Characteristics of PRIMPOL knockout А549 cell response to genоtoxic stress

Abstract

Human DNA primase/polymerase PrimPol synthesizes DNA primers de novo after replication fork stalling at damaged DNA sites, contributing to DNA damage tolerance. The contribution of PrimPol in response to the various types of DNA damage is not fully understood. We obtained the lung carcinoma cells A549 with PRIMPOL knockout and characterized its response to DNA damage caused by hydrogen peroxide, methylmethanesulfonate (MMS), cisplatin, bleomycin and ionizing radiation. Knockout of PRIMPOL reduced the number of proliferating cells and cells in G2 phase after treatment with MMS, caused a more pronounced delay of cisplatin-treated cells in S phase.
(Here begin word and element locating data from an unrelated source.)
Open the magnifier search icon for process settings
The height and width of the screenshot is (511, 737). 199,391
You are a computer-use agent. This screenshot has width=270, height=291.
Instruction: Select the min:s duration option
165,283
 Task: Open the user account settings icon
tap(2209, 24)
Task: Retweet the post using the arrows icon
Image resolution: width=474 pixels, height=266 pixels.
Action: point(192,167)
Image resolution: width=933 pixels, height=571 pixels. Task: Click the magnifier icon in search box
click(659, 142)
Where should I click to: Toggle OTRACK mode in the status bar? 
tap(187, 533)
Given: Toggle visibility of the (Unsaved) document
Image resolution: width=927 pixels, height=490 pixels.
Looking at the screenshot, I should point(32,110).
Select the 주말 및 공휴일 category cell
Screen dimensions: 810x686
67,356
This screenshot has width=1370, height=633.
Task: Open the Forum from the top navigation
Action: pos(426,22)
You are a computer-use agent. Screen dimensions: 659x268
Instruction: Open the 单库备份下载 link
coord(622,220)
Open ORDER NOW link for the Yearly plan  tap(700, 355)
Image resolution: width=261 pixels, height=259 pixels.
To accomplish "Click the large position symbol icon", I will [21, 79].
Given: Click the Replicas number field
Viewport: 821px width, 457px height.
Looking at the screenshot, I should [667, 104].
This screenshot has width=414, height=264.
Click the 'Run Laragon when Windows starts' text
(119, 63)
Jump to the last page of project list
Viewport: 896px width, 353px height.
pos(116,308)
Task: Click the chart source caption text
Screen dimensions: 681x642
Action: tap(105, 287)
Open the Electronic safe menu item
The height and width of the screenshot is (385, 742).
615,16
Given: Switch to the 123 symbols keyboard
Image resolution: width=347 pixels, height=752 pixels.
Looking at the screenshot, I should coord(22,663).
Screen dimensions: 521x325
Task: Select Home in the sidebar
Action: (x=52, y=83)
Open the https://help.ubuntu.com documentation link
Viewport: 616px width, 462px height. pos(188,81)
A significant increase in the proportion of apoptotic cells was noted in PRIMPOL-/- cells in response to ionizing radiation at a dose of 10 Gy, while the proportion of cells prone to necroptosis increased significantly in both parental and knockout cells at any radiation dose. Under conditions of oxidative stress stimulated by hydrogen peroxide, PRIMPOL knockout increased cell viability, measured by the MTT method. The data obtained indicate the involvement of PRIMPOL in modulating stress-adaptive responses to various types of genotoxic stress.